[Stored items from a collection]
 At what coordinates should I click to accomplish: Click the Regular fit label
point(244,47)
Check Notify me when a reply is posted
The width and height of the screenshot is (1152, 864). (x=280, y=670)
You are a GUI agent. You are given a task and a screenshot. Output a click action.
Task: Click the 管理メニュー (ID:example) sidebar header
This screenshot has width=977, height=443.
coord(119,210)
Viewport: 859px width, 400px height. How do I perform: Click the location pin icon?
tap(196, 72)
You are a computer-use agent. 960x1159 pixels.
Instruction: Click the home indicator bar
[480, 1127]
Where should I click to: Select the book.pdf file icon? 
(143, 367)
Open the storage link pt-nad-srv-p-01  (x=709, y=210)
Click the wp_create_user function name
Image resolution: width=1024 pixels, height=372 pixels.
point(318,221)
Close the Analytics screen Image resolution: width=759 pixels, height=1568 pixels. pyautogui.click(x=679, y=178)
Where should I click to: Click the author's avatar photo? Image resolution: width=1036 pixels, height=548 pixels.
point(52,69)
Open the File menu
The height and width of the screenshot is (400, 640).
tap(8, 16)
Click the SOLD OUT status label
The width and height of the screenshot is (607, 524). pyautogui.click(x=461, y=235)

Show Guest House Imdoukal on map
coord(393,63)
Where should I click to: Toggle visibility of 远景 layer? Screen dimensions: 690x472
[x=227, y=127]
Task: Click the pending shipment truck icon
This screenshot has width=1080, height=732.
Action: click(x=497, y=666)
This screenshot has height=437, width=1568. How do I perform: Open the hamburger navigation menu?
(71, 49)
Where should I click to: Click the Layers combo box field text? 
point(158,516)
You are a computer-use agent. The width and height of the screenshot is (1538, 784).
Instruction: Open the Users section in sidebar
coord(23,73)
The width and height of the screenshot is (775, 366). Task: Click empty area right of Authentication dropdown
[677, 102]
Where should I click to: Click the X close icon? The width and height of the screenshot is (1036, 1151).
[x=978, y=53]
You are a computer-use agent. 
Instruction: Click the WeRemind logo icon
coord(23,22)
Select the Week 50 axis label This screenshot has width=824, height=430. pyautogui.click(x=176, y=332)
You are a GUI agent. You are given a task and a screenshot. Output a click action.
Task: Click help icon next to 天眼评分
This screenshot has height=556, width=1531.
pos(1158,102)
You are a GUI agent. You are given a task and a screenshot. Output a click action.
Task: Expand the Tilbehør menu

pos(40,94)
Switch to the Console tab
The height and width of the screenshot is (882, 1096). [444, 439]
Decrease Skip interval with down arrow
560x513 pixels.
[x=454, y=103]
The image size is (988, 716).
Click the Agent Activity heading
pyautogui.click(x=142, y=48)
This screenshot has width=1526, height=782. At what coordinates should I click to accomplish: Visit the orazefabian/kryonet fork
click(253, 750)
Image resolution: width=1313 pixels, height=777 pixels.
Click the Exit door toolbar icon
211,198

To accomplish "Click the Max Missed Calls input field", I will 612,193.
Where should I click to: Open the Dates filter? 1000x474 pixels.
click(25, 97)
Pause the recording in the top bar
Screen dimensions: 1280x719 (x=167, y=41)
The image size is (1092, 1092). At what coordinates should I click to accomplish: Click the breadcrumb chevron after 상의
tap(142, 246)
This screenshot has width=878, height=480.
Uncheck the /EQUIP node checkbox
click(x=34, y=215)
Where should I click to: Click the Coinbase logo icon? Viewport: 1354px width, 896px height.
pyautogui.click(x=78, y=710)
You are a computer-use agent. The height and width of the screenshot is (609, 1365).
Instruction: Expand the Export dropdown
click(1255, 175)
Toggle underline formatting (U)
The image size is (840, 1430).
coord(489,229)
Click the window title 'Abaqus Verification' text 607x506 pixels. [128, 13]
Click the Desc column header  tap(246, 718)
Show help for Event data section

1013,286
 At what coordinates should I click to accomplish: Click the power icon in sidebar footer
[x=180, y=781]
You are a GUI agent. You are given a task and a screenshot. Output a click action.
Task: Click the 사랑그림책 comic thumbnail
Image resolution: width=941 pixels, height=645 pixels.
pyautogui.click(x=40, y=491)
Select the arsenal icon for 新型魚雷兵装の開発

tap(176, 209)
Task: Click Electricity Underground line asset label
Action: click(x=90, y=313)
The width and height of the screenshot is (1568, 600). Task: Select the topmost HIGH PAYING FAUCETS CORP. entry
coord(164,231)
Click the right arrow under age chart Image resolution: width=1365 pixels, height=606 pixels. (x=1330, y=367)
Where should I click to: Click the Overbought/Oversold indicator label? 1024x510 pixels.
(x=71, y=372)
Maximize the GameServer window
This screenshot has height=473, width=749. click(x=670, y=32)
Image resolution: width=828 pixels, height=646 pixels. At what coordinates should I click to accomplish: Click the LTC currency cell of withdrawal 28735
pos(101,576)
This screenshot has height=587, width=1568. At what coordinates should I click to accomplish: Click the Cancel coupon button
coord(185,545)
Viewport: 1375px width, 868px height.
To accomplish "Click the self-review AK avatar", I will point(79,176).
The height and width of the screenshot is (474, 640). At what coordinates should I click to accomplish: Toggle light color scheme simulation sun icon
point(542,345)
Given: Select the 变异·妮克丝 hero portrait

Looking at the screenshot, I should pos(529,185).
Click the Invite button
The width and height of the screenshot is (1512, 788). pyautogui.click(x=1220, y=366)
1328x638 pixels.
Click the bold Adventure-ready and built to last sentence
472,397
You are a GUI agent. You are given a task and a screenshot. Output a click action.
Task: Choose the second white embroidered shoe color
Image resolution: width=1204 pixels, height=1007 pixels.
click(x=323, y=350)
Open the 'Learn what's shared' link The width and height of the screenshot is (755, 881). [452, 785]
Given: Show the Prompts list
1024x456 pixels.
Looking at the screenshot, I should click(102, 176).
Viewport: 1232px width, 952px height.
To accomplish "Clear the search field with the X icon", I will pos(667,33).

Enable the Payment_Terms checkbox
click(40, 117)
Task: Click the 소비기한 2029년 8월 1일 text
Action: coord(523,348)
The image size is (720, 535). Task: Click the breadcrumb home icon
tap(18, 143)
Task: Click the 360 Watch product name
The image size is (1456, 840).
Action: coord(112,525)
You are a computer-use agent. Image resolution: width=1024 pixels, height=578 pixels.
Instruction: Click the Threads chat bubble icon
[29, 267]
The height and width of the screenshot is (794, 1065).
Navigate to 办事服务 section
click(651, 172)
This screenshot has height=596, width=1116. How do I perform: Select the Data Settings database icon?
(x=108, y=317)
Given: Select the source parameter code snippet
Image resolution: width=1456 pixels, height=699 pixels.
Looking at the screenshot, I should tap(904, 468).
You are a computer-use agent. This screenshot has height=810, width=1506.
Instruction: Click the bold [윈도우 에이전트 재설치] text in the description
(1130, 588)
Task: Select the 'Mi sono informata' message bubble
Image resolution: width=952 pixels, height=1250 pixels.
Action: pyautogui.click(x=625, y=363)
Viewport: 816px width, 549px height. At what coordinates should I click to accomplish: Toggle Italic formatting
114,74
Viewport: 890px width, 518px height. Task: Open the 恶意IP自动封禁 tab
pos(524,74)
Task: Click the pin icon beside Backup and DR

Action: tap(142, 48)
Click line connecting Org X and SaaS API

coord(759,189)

### Problem details
Look through the entries above and say how many lines hold the word "will", giving the number alone.

### Answer section
3